== DATA RECORDS ==
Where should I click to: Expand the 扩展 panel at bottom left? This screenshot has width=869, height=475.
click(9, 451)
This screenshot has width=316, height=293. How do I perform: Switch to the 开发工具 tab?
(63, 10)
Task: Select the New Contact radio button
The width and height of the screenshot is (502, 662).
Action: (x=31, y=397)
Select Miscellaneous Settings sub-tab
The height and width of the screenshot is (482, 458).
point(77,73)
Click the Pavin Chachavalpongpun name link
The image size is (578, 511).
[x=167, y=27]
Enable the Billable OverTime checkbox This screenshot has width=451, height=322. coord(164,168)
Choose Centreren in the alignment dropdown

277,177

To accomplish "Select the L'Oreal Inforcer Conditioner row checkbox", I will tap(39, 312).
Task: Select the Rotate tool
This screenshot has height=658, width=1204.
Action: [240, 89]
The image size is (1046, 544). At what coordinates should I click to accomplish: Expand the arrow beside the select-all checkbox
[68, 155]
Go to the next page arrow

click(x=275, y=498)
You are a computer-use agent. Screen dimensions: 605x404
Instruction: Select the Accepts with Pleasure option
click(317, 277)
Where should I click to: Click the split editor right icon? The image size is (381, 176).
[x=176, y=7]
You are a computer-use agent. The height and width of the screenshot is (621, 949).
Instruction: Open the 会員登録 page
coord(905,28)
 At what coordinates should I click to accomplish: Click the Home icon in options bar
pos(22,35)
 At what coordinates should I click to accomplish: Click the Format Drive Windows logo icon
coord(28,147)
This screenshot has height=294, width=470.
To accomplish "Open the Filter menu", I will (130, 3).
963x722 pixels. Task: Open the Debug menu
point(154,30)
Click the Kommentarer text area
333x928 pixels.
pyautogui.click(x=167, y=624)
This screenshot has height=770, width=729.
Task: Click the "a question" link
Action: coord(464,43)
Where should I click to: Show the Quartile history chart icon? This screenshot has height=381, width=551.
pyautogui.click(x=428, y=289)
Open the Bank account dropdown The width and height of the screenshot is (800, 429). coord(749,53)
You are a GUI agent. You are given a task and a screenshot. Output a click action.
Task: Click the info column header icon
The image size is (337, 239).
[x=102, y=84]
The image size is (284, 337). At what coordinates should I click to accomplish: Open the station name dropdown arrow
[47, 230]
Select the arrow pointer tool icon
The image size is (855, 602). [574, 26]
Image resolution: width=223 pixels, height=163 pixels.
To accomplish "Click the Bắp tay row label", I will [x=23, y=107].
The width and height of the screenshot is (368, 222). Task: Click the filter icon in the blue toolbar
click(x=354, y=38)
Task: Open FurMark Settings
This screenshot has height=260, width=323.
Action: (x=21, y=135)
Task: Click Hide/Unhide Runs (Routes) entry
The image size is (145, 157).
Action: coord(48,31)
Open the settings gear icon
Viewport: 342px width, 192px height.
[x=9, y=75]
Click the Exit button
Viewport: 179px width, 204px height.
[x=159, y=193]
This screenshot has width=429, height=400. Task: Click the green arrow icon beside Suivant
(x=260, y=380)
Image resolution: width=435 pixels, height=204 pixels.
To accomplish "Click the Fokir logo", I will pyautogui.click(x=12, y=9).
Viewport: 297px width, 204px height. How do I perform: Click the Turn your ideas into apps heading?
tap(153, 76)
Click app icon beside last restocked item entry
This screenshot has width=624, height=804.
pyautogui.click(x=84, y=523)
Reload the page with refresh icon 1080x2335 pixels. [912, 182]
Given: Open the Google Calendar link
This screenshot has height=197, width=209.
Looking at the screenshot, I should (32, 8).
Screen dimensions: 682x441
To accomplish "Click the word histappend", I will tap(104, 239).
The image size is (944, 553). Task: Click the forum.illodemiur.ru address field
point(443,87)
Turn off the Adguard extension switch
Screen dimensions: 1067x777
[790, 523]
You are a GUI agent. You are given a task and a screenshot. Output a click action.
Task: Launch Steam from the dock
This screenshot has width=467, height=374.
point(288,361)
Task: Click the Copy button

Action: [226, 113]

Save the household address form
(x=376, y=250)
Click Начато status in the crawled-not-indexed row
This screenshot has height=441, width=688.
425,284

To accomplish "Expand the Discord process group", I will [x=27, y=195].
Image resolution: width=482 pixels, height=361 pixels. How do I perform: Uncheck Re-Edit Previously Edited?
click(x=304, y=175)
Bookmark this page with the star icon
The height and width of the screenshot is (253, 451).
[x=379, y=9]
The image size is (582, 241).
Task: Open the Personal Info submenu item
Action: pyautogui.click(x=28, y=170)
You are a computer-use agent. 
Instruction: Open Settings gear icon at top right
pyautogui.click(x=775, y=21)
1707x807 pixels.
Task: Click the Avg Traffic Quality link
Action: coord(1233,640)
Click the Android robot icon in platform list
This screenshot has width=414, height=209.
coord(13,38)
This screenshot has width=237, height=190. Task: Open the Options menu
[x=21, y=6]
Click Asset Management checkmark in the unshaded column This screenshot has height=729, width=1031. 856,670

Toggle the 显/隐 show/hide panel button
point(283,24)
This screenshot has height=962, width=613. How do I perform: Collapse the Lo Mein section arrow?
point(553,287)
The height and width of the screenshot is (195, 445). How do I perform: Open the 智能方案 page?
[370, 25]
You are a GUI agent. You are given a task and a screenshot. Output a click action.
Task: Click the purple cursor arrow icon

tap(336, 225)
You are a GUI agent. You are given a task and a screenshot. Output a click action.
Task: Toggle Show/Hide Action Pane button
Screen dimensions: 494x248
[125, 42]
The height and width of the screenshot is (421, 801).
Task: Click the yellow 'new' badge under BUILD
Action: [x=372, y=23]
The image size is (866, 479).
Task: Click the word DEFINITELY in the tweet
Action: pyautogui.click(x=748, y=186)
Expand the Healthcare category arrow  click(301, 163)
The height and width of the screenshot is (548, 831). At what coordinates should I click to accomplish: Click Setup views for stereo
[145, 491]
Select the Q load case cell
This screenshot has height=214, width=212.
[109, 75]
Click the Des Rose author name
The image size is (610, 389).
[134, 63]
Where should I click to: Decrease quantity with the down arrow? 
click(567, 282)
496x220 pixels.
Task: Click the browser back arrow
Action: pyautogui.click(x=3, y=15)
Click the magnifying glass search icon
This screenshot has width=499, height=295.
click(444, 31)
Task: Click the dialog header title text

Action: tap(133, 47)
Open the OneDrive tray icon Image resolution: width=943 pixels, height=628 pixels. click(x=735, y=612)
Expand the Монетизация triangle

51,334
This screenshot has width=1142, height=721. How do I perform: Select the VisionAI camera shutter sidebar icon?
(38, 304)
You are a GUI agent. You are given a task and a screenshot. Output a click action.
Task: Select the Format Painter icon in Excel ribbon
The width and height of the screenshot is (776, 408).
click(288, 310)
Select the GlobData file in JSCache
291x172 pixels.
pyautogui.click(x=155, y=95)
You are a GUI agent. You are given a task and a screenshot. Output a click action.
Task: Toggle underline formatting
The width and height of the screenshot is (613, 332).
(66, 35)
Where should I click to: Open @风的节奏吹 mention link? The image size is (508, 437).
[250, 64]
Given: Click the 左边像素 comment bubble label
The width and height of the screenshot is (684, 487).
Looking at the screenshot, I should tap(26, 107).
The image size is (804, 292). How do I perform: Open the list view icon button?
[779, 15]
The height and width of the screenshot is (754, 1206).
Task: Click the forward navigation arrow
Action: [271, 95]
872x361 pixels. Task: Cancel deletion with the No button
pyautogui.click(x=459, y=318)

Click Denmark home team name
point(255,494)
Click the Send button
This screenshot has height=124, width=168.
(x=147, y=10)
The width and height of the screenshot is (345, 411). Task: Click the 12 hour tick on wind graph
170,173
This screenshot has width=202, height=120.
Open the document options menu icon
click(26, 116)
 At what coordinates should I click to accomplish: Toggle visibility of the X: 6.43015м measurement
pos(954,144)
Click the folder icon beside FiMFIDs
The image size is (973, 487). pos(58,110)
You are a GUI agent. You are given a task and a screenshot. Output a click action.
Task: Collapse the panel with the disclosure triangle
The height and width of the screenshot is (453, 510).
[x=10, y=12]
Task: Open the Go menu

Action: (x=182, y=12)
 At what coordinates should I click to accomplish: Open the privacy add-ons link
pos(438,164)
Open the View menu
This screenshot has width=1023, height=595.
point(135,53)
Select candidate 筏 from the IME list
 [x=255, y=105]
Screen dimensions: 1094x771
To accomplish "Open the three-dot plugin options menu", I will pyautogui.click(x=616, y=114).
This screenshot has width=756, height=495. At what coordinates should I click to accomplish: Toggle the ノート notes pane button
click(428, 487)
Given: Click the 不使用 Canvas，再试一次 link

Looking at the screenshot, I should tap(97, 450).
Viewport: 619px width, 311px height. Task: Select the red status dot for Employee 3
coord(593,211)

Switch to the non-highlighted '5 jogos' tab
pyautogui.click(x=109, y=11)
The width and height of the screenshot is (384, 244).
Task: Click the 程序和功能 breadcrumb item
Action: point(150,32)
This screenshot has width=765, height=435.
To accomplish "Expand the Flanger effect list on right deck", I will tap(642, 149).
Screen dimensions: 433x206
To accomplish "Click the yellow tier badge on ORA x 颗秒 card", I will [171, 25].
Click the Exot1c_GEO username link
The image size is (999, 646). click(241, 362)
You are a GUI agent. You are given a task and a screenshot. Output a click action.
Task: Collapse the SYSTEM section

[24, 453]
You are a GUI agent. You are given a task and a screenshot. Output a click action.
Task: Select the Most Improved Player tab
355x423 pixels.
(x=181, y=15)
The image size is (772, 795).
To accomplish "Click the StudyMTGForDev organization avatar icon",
===
• TASK TO CARRY OUT: Starting at the line above that contains "Where should I click to: Click", repeat each line exactly up to and including the line that contains "This screenshot has height=294, width=470.", and stop there.

• YOUR RESPONSE:
Where should I click to: Click the split editor right icon? The image size is (381, 176).
[x=176, y=7]
You are a computer-use agent. The height and width of the screenshot is (621, 949).
Instruction: Open the 会員登録 page
coord(905,28)
 At what coordinates should I click to accomplish: Click the Home icon in options bar
pos(22,35)
 At what coordinates should I click to accomplish: Click the Format Drive Windows logo icon
coord(28,147)
This screenshot has height=294, width=470.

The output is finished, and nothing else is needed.